TEXTE À LIRE.
◆ ◆ ◆
A cet égard, je voudrais souligner l'importance des initiatives prises à l'issue du récent sommet Afrique-France de Bamako. Elles comprennent quatre projets dont l'un a déjà été adopté par le Fonds de solidarité prioritaire. Il s'agit d'une action portant sur les diasporas scientifiques, techniques et économiques. Sa mise en oeuvre aura valeur de test puisqu'il prévoit une conditionnalité entre les bourses que nous offrons et l'engagement du retour des bénéficiaires dans leurs pays. Il est en effet souhaitable que les formations des étudiants des pays en développement puissent bénéficier en fin de compte aux pays dont ils sont originaires.

Il y a quelques jours, j'étais avec le président Wade en plein milieu de la brousse sénégalaise. Une personne s'est précipitée vers lui et lui a dit : « Merci, monsieur le Président. Grâce à vous, mon fils a pu faire médecine et, maintenant, il est praticien hospitalier... à Rennes ! » En réalité, c'était une mauvaise nouvelle pour le Sénégal.

Toute la question que nous devons nous poser est celle-là : savoir comment nous pouvons aider ces pays à avoir des formations supérieures qui puissent bénéficier à ces pays eux-mêmes.

Le co-développement peut également constituer un élément essentiel de cette stratégie. C'est pourquoi j'ai décidé d'en faire une priorité de l'action de mon ministère en 2006. L'objectif vise à inciter les migrants venant en France à participer à des actions d'aide au développement en faveur de leurs pays d'origine, qu'ils soient disposés à y investir pour promouvoir des activités productives ou des projets sociaux, ou qu'ils souhaitent les faire profiter de leurs compétences ou de leurs réseaux de relations. Les enjeux sont réels, dans la mesure où les migrants rapatrient des sommes importantes dans leur pays d'origine, d'un montant total supérieur à l'aide publique au développement, et ont souvent atteint un niveau de qualification élevé dans des domaines où leur pays souffre justement de manques graves.
◆ ◆ ◆
Enregistrements du jeu de données
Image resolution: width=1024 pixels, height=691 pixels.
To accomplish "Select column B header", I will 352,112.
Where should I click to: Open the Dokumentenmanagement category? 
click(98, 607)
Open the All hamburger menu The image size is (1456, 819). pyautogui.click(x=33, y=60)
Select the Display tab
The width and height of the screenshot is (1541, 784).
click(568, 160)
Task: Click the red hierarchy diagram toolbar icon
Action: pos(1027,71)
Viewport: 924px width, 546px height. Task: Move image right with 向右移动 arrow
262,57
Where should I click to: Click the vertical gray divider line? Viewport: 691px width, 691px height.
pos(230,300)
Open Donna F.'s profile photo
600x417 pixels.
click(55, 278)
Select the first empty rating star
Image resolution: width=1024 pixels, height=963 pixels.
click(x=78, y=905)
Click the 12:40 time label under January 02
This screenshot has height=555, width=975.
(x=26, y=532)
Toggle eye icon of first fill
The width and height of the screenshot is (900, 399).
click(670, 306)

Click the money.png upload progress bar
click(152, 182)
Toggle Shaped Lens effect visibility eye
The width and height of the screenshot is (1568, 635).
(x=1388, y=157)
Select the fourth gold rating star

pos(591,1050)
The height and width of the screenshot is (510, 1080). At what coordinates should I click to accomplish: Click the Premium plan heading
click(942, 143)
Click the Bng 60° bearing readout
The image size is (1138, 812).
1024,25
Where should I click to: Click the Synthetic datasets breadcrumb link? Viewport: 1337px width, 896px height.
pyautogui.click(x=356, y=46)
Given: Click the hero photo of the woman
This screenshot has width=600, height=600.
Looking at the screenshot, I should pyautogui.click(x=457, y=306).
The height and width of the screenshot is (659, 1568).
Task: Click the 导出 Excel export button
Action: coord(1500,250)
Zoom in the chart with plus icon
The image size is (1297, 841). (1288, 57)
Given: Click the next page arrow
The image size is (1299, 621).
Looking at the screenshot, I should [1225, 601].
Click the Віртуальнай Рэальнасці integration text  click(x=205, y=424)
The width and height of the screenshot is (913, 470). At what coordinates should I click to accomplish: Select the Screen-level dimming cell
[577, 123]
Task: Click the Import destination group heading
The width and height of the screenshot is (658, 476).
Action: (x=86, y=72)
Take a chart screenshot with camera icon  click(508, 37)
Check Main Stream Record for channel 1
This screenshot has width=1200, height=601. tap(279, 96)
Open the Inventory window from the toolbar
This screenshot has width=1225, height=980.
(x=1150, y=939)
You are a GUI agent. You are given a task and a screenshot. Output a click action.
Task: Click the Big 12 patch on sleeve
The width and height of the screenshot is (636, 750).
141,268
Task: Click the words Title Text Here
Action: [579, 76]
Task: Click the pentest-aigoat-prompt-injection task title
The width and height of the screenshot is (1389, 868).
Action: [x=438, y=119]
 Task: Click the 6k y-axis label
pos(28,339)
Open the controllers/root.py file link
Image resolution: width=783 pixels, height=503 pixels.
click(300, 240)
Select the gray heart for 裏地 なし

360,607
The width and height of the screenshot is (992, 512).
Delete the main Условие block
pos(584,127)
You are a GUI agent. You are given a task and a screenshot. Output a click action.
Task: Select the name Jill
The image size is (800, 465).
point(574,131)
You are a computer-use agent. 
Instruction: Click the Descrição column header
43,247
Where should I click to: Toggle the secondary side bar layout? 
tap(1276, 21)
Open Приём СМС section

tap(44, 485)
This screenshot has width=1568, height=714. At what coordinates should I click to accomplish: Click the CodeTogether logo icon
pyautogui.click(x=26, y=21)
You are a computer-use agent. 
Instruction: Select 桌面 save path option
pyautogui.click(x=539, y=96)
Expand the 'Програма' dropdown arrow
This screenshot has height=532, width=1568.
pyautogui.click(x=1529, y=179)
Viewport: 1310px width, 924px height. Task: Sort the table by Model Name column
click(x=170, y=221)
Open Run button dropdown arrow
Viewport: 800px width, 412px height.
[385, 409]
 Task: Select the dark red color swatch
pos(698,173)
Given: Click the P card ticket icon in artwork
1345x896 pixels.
◆ ◆ ◆
EXERCICES.
[1] Dites si chacune des affirmations suivantes s'accorde avec le texte, en répondant par oui ou par non et en citant les mots décisifs du texte. (a) Les quatre projets issus du sommet de Bamako ont tous été adoptés par le Fonds de solidarité prioritaire. (b) Le co-développement a été choisi comme priorité de l'action du ministère en 2006. (c) Les sommes que les migrants rapatrient dans leur pays d'origine restent inférieures à l'aide publique au développement.
[2] Recopiez fidèlement le passage du texte qui s'ouvre sur les mots « Le co-développement peut » et se termine par « de manques graves. ».

CORRIGÉ DES EXERCICES.
[1]
(a) Non : « Elles comprennent quatre projets dont l'un a déjà été adopté par le Fonds de solidarité prioritaire. »
(b) Oui : « j'ai décidé d'en faire une priorité de l'action de mon ministère en 2006 »
(c) Non : « d'un montant total supérieur à l'aide publique au développement »

[2]
Le co-développement peut également constituer un élément essentiel de cette stratégie. C'est pourquoi j'ai décidé d'en faire une priorité de l'action de mon ministère en 2006. L'objectif vise à inciter les migrants venant en France à participer à des actions d'aide au développement en faveur de leurs pays d'origine, qu'ils soient disposés à y investir pour promouvoir des activités productives ou des projets sociaux, ou qu'ils souhaitent les faire profiter de leurs compétences ou de leurs réseaux de relations. Les enjeux sont réels, dans la mesure où les migrants rapatrient des sommes importantes dans leur pays d'origine, d'un montant total supérieur à l'aide publique au développement, et ont souvent atteint un niveau de qualification élevé dans des domaines où leur pays souffre justement de manques graves.